1990-VIL-524-P&H-DT
Equivalent Citation: [1991] 189 ITR 320, 102 CTR 346, 60 TAXMANN 37
PUNJAB AND HARYANA HIGH COURT
Date: 14.11.1990
COMMISSIONER OF INCOME-TAX
Vs
PREM CHAND JAIN
BENCH
Judge(s) : G. S. CHAHAL., G. C. MITTAL
JUDGMENT
The judgment of the court was delivered by
GOKAL CHAND MITAL J. -This order will dispose of five Income-tax References Nos. 65 to 69 of 1978, relating to the same assessee, in which the Income-tax Appellate Tribunal has referred the following common question for opinion of this court :
"Whether, on the facts and in the circumstances of the case, the Tribunal was right in law in holding for the assessment years 1967-68 to 1971-72, that past intangible additions made in the case of the firm and allocated to the assessee's share could be taken into account in considering the unexplained investments of the assessee and these would also be available for set off purposes in respect of the agreed additions for low household expenses made in the five years under consideration
The Income-tax Officer, while framing the assessments relating to the five assessment years, made additions of Rs. 22,804. Rs. 21,312, Rs. 36,034, Rs. 6,463 and Rs. 4,461, on account of low household expenses, interest income, unexplained costs of construction of house and other unexplained investments and costs.
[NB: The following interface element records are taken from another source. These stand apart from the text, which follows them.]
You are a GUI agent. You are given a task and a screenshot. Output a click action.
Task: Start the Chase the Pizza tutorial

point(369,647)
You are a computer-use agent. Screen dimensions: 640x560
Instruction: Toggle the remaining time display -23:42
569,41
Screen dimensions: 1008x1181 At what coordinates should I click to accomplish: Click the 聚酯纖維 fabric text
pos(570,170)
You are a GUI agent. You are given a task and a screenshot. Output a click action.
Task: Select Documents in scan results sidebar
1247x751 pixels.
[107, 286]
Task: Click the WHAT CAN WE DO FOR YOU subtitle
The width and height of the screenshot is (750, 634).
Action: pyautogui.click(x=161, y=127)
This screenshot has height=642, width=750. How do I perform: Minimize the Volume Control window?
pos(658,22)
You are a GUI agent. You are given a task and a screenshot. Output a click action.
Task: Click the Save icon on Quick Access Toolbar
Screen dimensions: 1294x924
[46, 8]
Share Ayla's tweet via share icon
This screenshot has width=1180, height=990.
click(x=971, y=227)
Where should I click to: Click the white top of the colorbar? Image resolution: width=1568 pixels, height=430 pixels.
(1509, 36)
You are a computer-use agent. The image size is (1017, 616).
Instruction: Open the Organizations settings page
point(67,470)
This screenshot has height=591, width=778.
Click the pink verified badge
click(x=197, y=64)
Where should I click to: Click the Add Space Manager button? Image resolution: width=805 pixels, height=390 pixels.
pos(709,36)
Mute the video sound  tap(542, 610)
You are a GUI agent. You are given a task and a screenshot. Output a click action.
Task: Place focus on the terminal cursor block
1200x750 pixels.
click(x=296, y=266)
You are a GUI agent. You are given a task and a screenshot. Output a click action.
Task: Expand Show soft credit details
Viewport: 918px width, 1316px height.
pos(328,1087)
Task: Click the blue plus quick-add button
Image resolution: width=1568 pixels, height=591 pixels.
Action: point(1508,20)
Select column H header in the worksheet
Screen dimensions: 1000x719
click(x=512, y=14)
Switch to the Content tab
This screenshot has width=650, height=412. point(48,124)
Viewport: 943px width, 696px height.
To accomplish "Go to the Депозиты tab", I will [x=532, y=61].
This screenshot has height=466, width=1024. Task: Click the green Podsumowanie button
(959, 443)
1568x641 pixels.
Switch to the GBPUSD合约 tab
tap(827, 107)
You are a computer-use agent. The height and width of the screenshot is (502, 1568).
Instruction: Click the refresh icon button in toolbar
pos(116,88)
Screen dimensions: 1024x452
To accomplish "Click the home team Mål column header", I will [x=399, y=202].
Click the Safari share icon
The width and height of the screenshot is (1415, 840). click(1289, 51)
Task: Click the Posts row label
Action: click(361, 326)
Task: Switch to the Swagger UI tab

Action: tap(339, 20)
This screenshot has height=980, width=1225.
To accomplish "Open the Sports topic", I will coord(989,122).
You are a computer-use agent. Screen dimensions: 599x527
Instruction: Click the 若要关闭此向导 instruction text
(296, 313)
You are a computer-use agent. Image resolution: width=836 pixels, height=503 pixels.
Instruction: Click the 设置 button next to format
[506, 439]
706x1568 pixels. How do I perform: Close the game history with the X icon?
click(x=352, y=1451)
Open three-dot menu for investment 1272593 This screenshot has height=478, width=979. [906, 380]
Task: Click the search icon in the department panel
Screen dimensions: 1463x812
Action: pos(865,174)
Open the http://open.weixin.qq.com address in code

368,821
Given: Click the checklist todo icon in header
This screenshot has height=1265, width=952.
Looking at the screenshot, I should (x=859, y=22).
Out of the additions made, the addition made on account of low household expenses was agreed to by the assessee but not the other additions.
Feeling aggrieved, the assessee went up in appeal before the Appellate Assistant Commissioner, who deleted all additions except Rs. 75 for the first assessment year by giving set off in view of the additions made in the case of the firm of which the petitioner was a partner.
The Revenue went up in appeal before the Income-tax Appellate Tribunal, Amritsar, against the order of the Appellate Assistant Commissioner. The Tribunal followed the decision of this court in CIT v. Ram Sanehi Gian Chand [1972] 86 ITR 724, and came to the conclusion that the assessee was entitled to take advantage of the past intangible additions to explain the source which was considered by the Income-tax Department as income from undisclosed sources and after setting aside the order of the Appellate Assistant Commissioner sent back the matter to the Appellate Assistant Commissioner to examine the question of intangible additions afresh keeping in view the rival contentions of the parties. Even before the Tribunal, the question was whether he was entitled to set it off in the subsequent assessment years. On these facts, the Tribunal has referred the question quoted in the opening part of the judgment for opinion of this court.
Counsel for the Department wanted to argue in the first instance that once the assessee had agreed to the addition on account of household expenses, the same could not be deleted. There is an obvious fallacy in the argument because, even now, the assessee is not disputing the additions on account of low household expenses but the argument on his behalf is whether the past intangible additions made in the case of the firm and allocated to the assessee's share could be taken into account in considering the unexplained income and thus would be available to the assessee for set off in respect of the agreed additions for low household expenses in regard to the five assessment years under consideration. Accordingly, in view of the decision of this court in Ram Sanehi Gian Chand's case [1972] 86 ITR 724, and the decision of the Supreme Court in Anantharam Veerasinghaiah and Co. v. CIT [1980] 123 ITR 457, the Tribunal was right in remitting the case to the Appellate Assistant Commissioner to decide the appeal afresh keeping in view the dictum of law laid down in the said two decisions.
The question is thus answered in favour of the assessee, that is, in the affirmative, and against the department, leaving the parties to bear their own costs.